学問・思想・宗教などについて触れていても、私自身がそれらを正しいと考えているわけではありません。

 

 

序文

私たちが学生の頃から教えられてきたことに、すべての人間に授けられた天賦の権利として「自由」と「平等」というものがあります。この「自由」と「平等」の権利が謳われた最初期のフランス革命を巡る知られざる歴史や批判というのは当然存在します。

最も早くフランス革命およびフランスの人権思想を批判したのが保守思想の祖とされるイギリスの政治思想家のエドマンド・バークですが、私たちが一般的に認識する保守というものとは違う、革命当時の出来事を背景とした評論などが実際の彼の政治信条を固めている部分があると思います。

フランス革命とは何だったのか、人権思想とは何なのかを考えるうえで、外せないと思われるのが、ジャコバン主義者とは何者なのか、だれがジャコバン主義者を革命に駆り立てたのか、彼らはどういった正義を思い描き、何を実践したのかを見ていく必要があります。

自由と平等の権利は、人間の猜疑心や虚栄心、残虐さや野蛮さといったものと無関係ではないということを私は改めて指摘しなければならないと思っています。

ほとんどすべての日本人が知らないフランス革命と人権思想の闇について触れているバークの言及について触れていきたいと思います。

引用文

フランスのジャコバン主義者にとって曖昧な性交渉は何の恥辱でもなく、婚姻生活は最も俗悪な同棲と変わるところがない。子供は両親の咽喉笛に切りつけるよう、母親は慈愛心を忘れるように教えられる。彼女らは自分の党派への愛着を証明すべく、自分の胎内から出た者の腸を血塗れの手で搔きむしることさえ躊躇うな、と教えられる。

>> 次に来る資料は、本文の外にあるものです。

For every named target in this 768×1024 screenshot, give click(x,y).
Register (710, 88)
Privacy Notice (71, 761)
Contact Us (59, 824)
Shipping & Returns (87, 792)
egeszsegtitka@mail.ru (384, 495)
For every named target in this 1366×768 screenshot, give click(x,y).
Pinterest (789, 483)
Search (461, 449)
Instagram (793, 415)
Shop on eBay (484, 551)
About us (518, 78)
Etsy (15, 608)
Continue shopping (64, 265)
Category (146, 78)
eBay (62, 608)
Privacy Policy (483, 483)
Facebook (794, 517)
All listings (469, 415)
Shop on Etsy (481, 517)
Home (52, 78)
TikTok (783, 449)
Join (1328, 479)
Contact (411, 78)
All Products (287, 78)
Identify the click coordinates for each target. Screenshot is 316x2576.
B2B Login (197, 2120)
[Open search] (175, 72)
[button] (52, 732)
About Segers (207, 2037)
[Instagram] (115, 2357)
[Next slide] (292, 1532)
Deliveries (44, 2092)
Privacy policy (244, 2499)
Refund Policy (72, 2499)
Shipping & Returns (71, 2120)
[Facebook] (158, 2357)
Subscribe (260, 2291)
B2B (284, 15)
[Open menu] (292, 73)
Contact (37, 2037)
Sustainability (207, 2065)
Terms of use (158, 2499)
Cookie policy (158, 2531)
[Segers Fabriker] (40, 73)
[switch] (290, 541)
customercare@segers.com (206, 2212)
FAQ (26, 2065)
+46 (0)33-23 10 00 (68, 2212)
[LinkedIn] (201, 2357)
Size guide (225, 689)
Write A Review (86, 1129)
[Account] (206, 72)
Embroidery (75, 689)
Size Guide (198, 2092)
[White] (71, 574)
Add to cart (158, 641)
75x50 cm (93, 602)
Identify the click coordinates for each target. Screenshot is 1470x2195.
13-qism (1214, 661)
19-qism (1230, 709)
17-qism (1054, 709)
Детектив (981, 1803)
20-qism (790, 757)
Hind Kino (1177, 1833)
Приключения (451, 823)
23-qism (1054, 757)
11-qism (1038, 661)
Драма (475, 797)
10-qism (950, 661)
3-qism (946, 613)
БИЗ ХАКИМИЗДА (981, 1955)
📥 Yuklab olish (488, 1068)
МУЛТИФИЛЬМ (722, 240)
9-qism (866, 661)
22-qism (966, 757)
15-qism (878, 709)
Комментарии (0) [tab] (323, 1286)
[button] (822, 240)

これらに加えてわれわれは人食いの慣行を挙げてよかろう。現に彼らの各党派はこれの最も厳密な用辞、最も明白な正確さで互いに相手を糾弾している。私はこの食人の慣行なる言葉で、彼らがその凶暴な行状の滋養のために彼らが殺戮した敵の身体の一部を食い血をすすり、さらに犠牲者自身にも無理やり彼らの目の前で殺害された肉親の血を飲ませる慣行を指して言う。私はまた食人慣行の語で彼らが殺害した者の屍体に加える各種の言語道断の卑劣かつ唾棄すべき侮辱をも意味する。

エドマンド・バーク『バーク政治経済論集』p911

注釈にはこうあります。

フランスでは1794年に、公的祝祭の日には血をすするのが望ましい、と意見が行われた。現にダントンは彼の僭越な演説の中で「血をすすると言われることに一体何の不都合があろう。そうだ、われわれは人類の敵の血を飲み干そう」と絶叫したといわれる。(『モニトゥール』93年3月13日付)。ソンブルイユ嬢が九月虐殺の際に自分の父の一命を救おうと敢えてコップ一杯の血を飲んだ、というbuveur de sangの風評は後になって実際に活字となった。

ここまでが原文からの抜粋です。